A Birds of a Feather(BOF) is an informal discussion group. DataWorks will sponsor several Birds of Feather (BoFs) meeting groups, hosted by Apache Committers, architects, tech-leads, and engineers.  Attendees group together based on a shared interest and carry out discussions without any pre-planned agenda. These groups will have hosts that will moderate the discussion.

Come join the discussion and share your experiences, challenges, future interests, and requirements on key Apache and other open source projects and discuss what’s on the roadmap and future design options.

Date: Wed, June 20th
Time: 5:40 PM
Location: San Jose Convention Center
Room: Check agenda or Check DataWorks Summit Mobile App

Apache Spark, Apache Zeppelin & Data Science

Apache Spark is a fast, in-memory data processing engine with elegant and expressive development APIs to allow data workers to efficiently execute streaming, machine learning or SQL workloads that require fast iterative access to datasets. Come learn and discuss Spark, Apache Zeppelin, Data Science, Deep Learning innovations and future directions.


Hosts: Robert Hryniewicz, Sriram Srinivasan, Saumitra Buragohain

Location: Grand Ballroom 220A

Apache Hive & Apache Druid

Apache Hive is the de facto standard for SQL queries in Hadoop. With the next phase of SQL in Hadoop, the Apache community has greatly improved Hive’s speed(LLAP), scale and SQL semantics.  Come learn and discuss what is new in Hive 3.0.

Apache Druid is an open source column-oriented distributed data store designed for OLAP queries on event data.   Druid provides the ability to have interactive queries on real-time streams that are horizontally scalable.   Druid has rich client libraries and integration with tools like Pivot and Apache Superset.   Come learn about the latest developments in Druid and Hive/Druid integration.


Hosts: Alan Gates, Vihang Karajgaonkar, Jesus Camacho Rodriguez, Nishant Bangarwa

Location: Grand Ballroom 220B

Apache HBase & Apache Phoenix

Apache HBase is the NoSQL store that runs on Apache Hadoop.  Apache Phoenix provides a SQL skin on top of HBase.

Come learn and discuss HBase 2.0 along with the latest Phoenix developments in Phoenix 5.0.

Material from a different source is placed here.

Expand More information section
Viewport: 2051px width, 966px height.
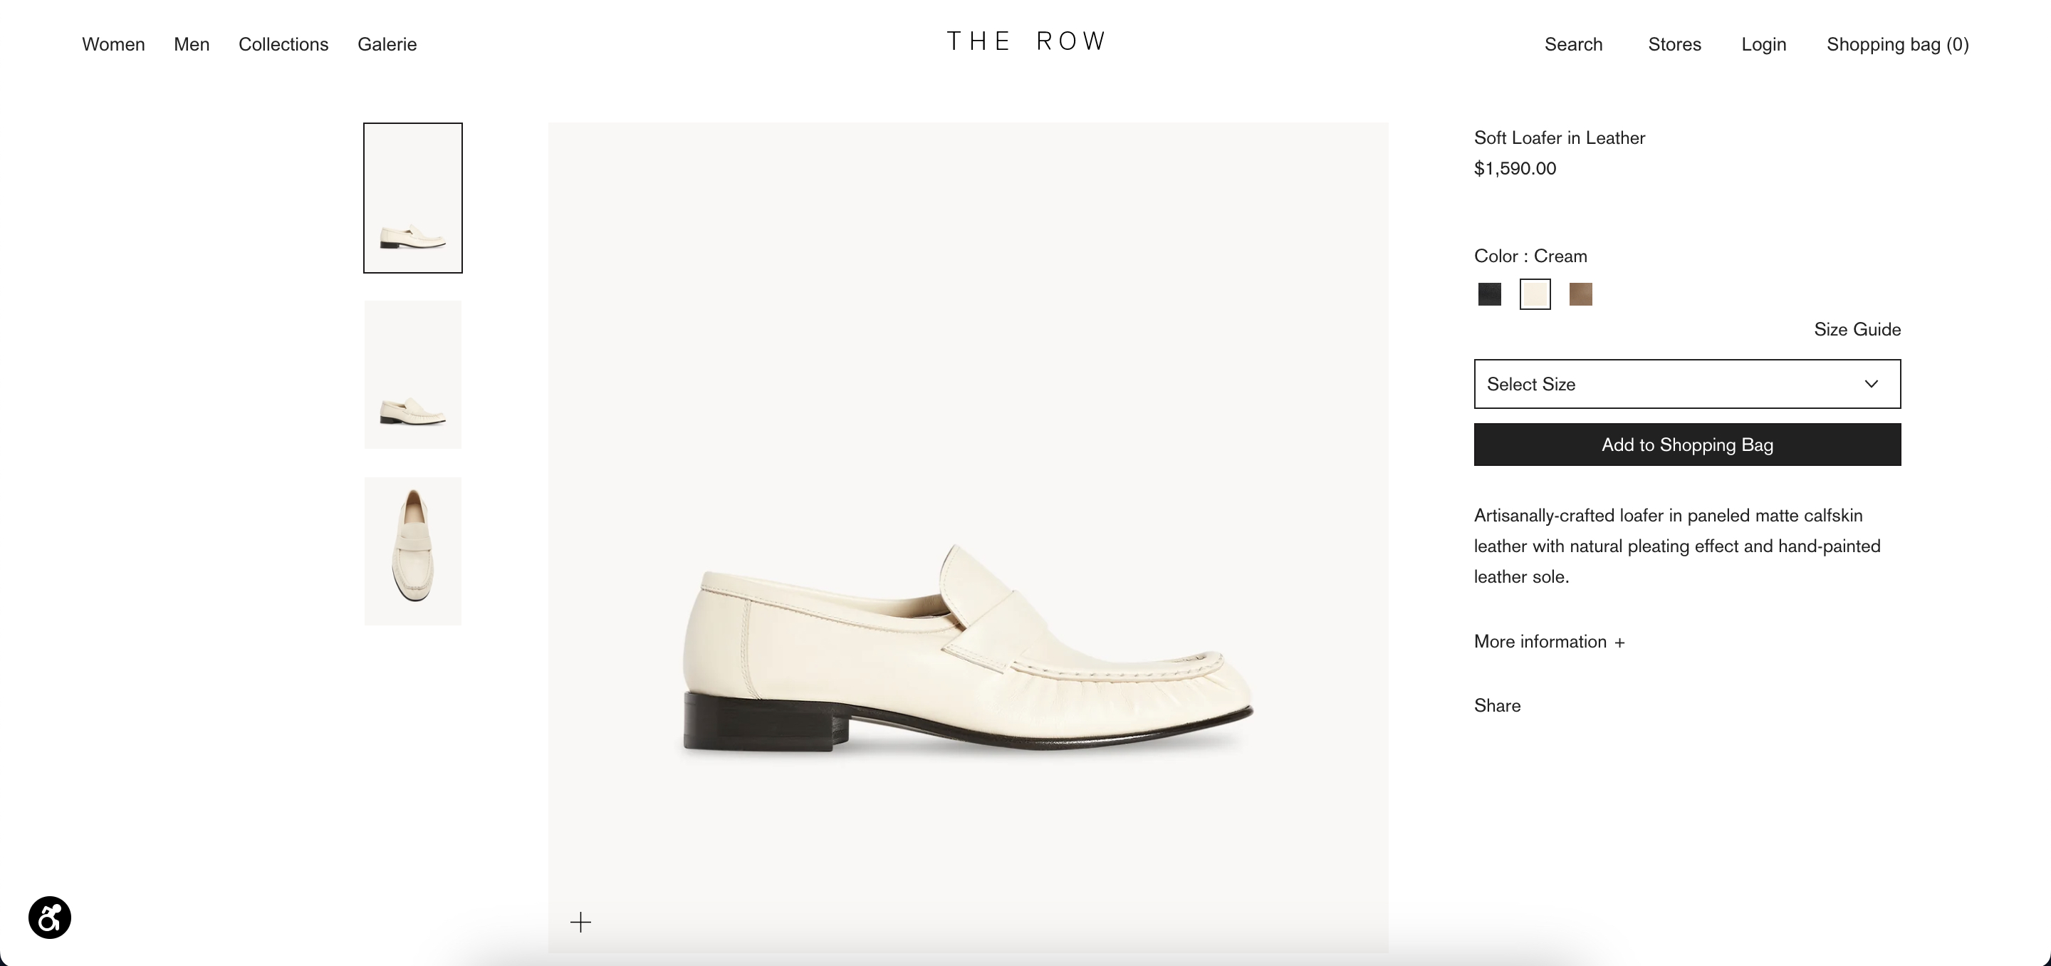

Hosts: Josh Elser, Artem Ervits

Location: Grand Ballroom 220C

IoT, Streaming & Data Flow

Real-time data processing with Apache NiFi, Apache Kafka, Apache Storm, Apache Spark Streaming and many more provide the foundation for data processing in IoT. Come learn and discuss the latest streaming & data flow innovations and future directions.


Hosts: Aldrin Piri, Davor Bonaci, Venkatesh Ramanathan, Jeremy Dyer

Location: Meeting Room 230A

Apache Hadoop – YARN

Apache Hadoop keeps evolving to meet the community demands around distributing computing and storage.  Apache Hadoop has just released 3.0 and quickly followed by 3.1 with key enhancements to YARN and HDFS.

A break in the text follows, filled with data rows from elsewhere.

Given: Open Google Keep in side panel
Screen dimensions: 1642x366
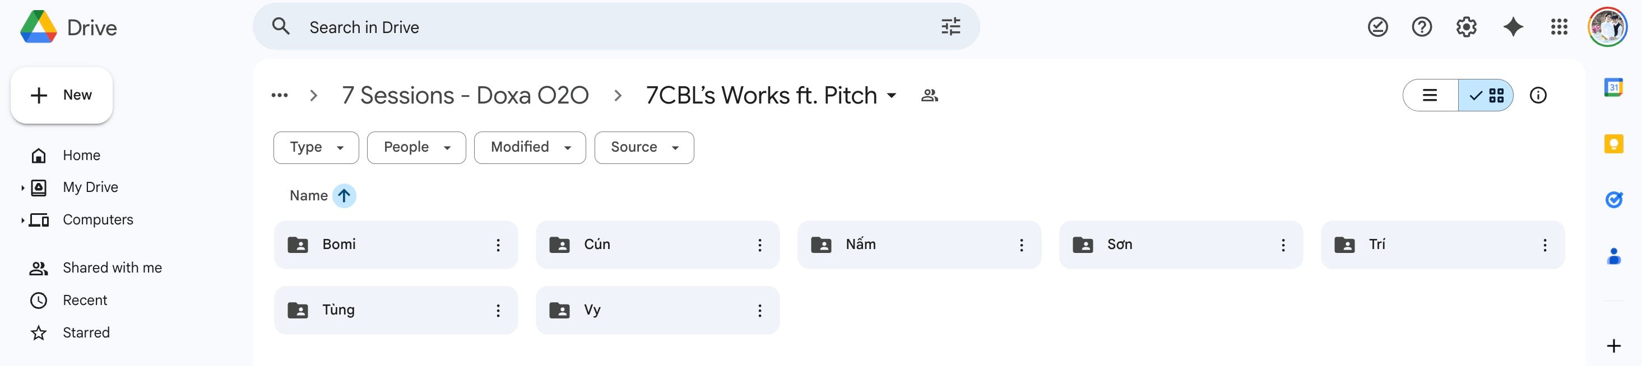Looking at the screenshot, I should (1613, 144).
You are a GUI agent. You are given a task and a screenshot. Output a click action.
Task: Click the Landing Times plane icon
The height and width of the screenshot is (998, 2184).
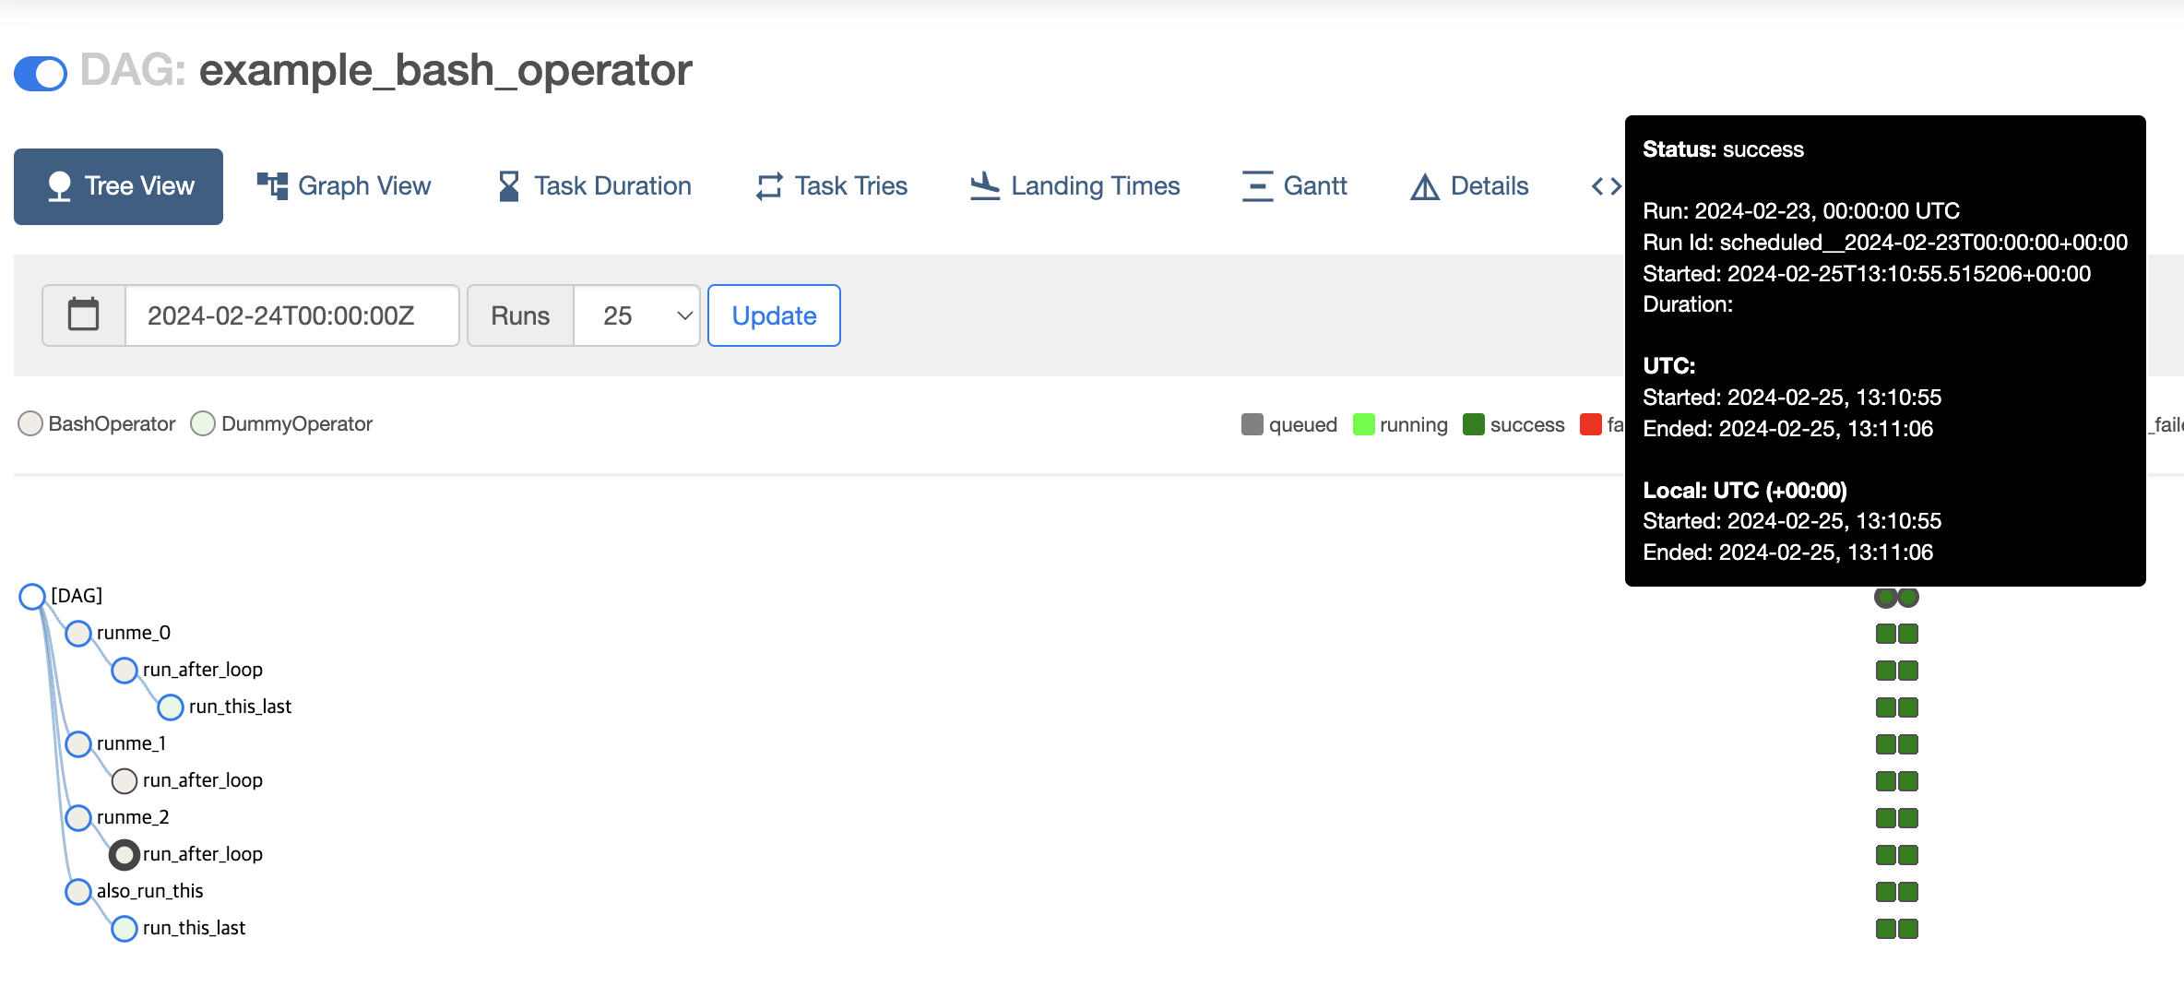pyautogui.click(x=984, y=186)
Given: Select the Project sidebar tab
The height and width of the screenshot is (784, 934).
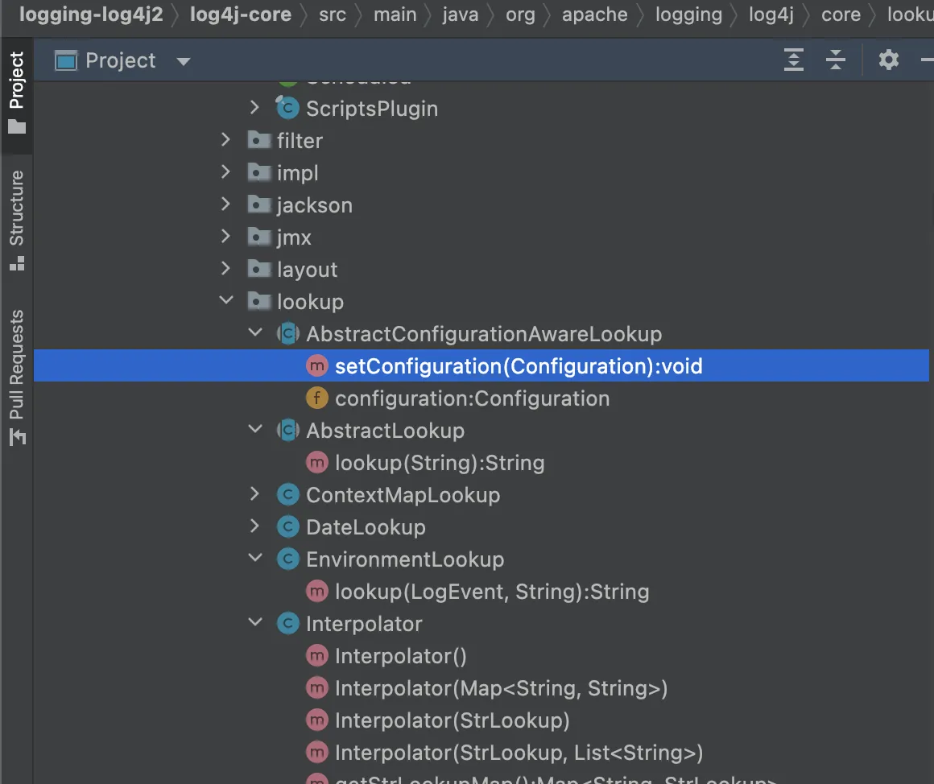Looking at the screenshot, I should (17, 91).
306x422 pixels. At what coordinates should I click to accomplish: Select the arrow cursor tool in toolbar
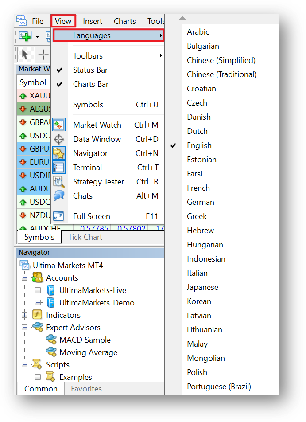tap(25, 55)
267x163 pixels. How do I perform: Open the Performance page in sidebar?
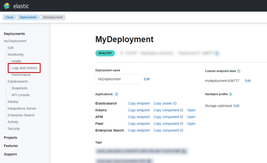(x=21, y=75)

Apache Hadoop YARN is the architectural center of Hadoop that allows multiple data processing engines to handle data stored in a single platform, unlocking an entirely new approach to analytics. Come learn and discuss the latest YARN innovations and future directions.

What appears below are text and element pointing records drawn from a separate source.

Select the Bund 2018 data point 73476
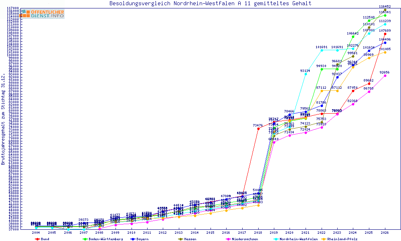The width and height of the screenshot is (401, 241). (258, 129)
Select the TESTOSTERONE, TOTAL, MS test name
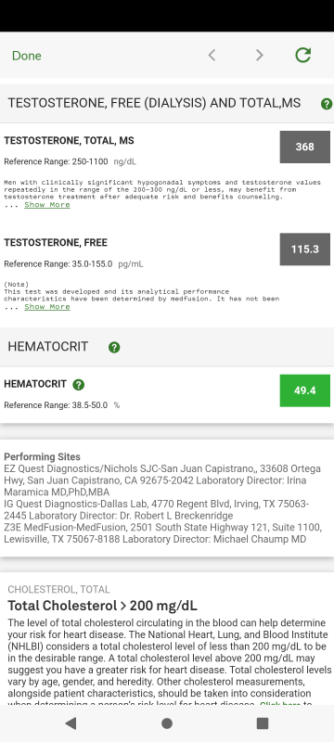Screen dimensions: 334x742 pos(69,141)
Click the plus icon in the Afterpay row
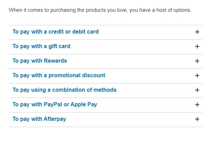The height and width of the screenshot is (143, 209). point(197,119)
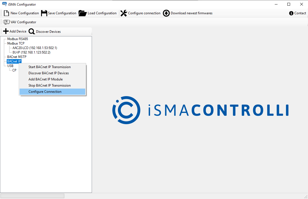Select the BACnet MSTP tree node
Screen dimensions: 308x199
point(17,57)
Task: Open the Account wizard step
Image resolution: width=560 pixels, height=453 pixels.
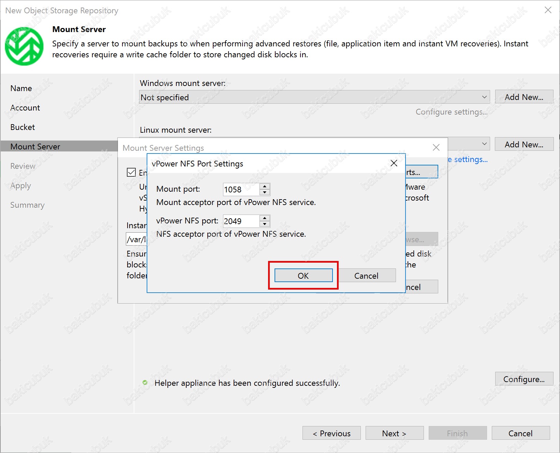Action: coord(25,108)

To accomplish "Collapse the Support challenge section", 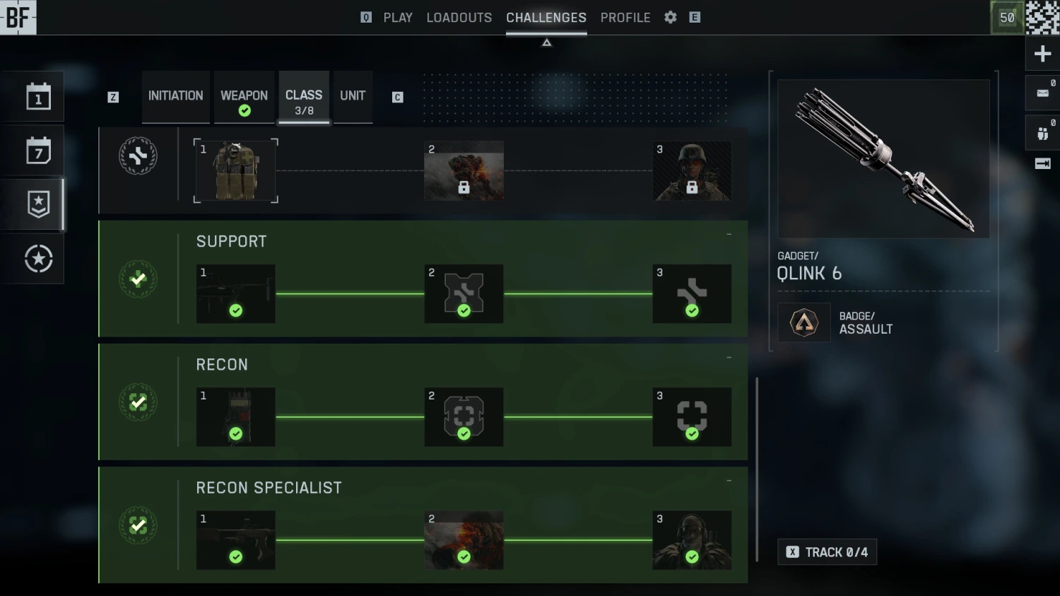I will [x=729, y=235].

Hosts: Vinod Kumar Vavilapalli, Wangda Tan

Location: Meeting Room 211A/B/C/D

Apache Hadoop – HDFS

Apache Hadoop keeps evolving to meet the community demands around distributing computing and storage.  Apache Hadoop has just released 3.0 and quickly followed by 3.1 with key enhancements to YARN and HDFS.

Apache Hadoop HDFS is a distributed Java-based file system for storing large volumes of data. Come learn and discuss the latest HDFS and Ozone innovations and future directions.


Hosts: Anu Engineer, Jitendra Pandey, Chris Douglas

Location: Executive Ballroom 210A/E

Cybersecurity and Apache Metron

Apache Metron is a new top-level Apache project focused on open source big data cyber security analytics platform supporting real-time ingest and analytics to discover information security threats and build out a high-value security data lake. Apache Metron helps security operations teams be more efficient by reducing the amount of “DIY” big data and data science tooling necessary to detect threats in real time.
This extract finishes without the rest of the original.